Use partial_feature!/2 when you need to know whether a built-in provider supports a feature that is shared by some, but not all, providers.

iex> CliSubprocessCore.ProviderFeatures.partial_feature!(:claude, :ollama)
%{
  supported?: true,
  activation: %{provider_backend: :ollama},
  model_strategy: :canonical_or_direct_external,
  notes: [...]
}

Codex's manifest also carries compatibility metadata for the shared Ollama route:

iex> CliSubprocessCore.ProviderFeatures.partial_feature!(:codex, :ollama)
%{
  supported?: true,
  activation: %{provider_backend: :oss, oss_provider: "ollama"},
  model_strategy: :direct_external,
  compatibility: %{
    acceptance: :runtime_validated_external_model,
    default_model: "gpt-oss:20b",
    validated_models: ["gpt-oss:20b"]
  },
  notes: [...]
}

Current built-in :ollama support:

  • Claude: supported through provider_backend: :ollama
  • Codex: supported through provider_backend: :oss, oss_provider: "ollama"
  • Cursor: unsupported on the common CLI surface
  • Amp: unsupported on the common CLI surface
  • Antigravity: unsupported on the common CLI surface

For Codex, the compatibility manifest describes the validated default and the acceptance rule separately:

  • acceptance: any Ollama model that passes runtime validation
  • validated default: gpt-oss:20b
  • non-default models: allowed, but may run with upstream fallback metadata

Design Rule

CliSubprocessCore.ProviderFeatures should only describe built-in provider profile behavior that the core itself owns.

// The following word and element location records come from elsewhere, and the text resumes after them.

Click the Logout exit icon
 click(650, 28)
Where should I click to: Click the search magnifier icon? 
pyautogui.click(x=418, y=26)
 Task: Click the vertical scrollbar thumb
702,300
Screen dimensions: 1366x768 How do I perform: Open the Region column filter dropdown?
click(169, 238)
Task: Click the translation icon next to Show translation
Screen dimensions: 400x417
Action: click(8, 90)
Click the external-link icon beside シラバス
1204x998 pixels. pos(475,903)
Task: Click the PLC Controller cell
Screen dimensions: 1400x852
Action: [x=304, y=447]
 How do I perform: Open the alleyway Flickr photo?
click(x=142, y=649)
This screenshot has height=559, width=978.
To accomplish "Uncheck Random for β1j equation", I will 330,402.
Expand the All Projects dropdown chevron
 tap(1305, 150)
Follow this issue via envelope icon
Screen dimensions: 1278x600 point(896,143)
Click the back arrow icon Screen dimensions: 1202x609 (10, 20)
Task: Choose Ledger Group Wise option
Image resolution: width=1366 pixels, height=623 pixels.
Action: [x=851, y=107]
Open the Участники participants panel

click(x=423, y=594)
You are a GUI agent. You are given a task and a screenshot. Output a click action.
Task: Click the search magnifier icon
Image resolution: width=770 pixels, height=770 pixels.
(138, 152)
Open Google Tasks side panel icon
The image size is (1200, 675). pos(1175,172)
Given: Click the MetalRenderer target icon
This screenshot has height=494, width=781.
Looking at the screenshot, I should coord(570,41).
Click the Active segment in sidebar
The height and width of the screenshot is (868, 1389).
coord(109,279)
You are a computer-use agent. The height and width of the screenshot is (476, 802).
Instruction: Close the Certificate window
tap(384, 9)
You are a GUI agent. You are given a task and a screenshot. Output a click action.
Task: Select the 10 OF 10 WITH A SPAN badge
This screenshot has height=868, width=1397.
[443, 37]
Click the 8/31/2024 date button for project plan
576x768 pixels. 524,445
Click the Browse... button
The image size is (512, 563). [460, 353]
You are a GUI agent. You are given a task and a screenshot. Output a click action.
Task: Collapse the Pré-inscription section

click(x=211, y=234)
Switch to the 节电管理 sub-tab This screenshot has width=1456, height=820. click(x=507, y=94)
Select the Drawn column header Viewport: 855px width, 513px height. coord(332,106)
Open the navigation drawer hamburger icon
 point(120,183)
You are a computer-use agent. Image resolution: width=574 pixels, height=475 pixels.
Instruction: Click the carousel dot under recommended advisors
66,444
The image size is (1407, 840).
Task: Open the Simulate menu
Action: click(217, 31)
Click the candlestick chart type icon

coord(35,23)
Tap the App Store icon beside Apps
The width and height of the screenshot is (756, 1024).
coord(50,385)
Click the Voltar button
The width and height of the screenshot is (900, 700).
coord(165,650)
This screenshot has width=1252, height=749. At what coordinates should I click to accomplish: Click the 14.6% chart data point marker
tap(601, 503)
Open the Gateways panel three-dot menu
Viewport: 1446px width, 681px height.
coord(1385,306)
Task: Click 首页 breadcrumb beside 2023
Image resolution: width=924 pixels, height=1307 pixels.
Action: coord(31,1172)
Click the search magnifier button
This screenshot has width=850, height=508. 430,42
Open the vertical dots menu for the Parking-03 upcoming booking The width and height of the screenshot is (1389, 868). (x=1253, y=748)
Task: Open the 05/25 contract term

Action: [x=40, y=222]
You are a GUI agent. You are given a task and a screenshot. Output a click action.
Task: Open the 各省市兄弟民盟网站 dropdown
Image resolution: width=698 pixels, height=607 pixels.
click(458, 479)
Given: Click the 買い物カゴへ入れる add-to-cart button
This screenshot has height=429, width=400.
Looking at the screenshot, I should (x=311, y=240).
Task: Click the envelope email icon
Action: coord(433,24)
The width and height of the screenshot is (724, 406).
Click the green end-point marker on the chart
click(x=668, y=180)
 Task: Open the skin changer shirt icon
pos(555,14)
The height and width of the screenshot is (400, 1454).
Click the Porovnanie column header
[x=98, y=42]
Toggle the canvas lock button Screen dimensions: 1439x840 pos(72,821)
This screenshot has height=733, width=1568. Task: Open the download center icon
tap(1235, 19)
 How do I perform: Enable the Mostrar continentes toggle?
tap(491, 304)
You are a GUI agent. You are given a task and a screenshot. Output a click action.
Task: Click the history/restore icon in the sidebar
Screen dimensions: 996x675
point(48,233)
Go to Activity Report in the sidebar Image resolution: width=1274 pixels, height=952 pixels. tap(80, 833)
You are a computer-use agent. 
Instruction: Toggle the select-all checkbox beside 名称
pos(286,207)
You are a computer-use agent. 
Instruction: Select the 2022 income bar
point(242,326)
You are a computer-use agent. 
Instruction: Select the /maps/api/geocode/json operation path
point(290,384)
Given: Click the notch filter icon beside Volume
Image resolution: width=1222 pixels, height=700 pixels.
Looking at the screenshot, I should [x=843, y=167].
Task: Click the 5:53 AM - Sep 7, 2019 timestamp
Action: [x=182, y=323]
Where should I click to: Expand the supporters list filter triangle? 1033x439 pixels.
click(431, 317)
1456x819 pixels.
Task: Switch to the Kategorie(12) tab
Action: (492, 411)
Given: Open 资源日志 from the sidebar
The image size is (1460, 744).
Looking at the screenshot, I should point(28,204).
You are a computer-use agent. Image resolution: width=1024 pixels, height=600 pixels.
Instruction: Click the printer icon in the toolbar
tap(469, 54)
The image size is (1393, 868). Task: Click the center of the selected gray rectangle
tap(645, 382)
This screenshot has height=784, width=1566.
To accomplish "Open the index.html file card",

It should not become a generic SDK catalog or an adapter-specific policy layer. Higher-level packages such as ASM may wrap this metadata to describe their own common surfaces, but the source of truth for built-in CLI behavior stays here.

Session-Control Capability Vocabulary

Provider manifests may now advertise the following session-control capabilities when the runtime really supports them:

  • :session_history
  • :session_resume
  • :session_pause
  • :session_intervene

These names are intentionally shared with the upper orchestration layers. A profile should only publish them when the runtime can surface a truthful provider-native history/resume/pause path; the manifest is not the place for speculative claims.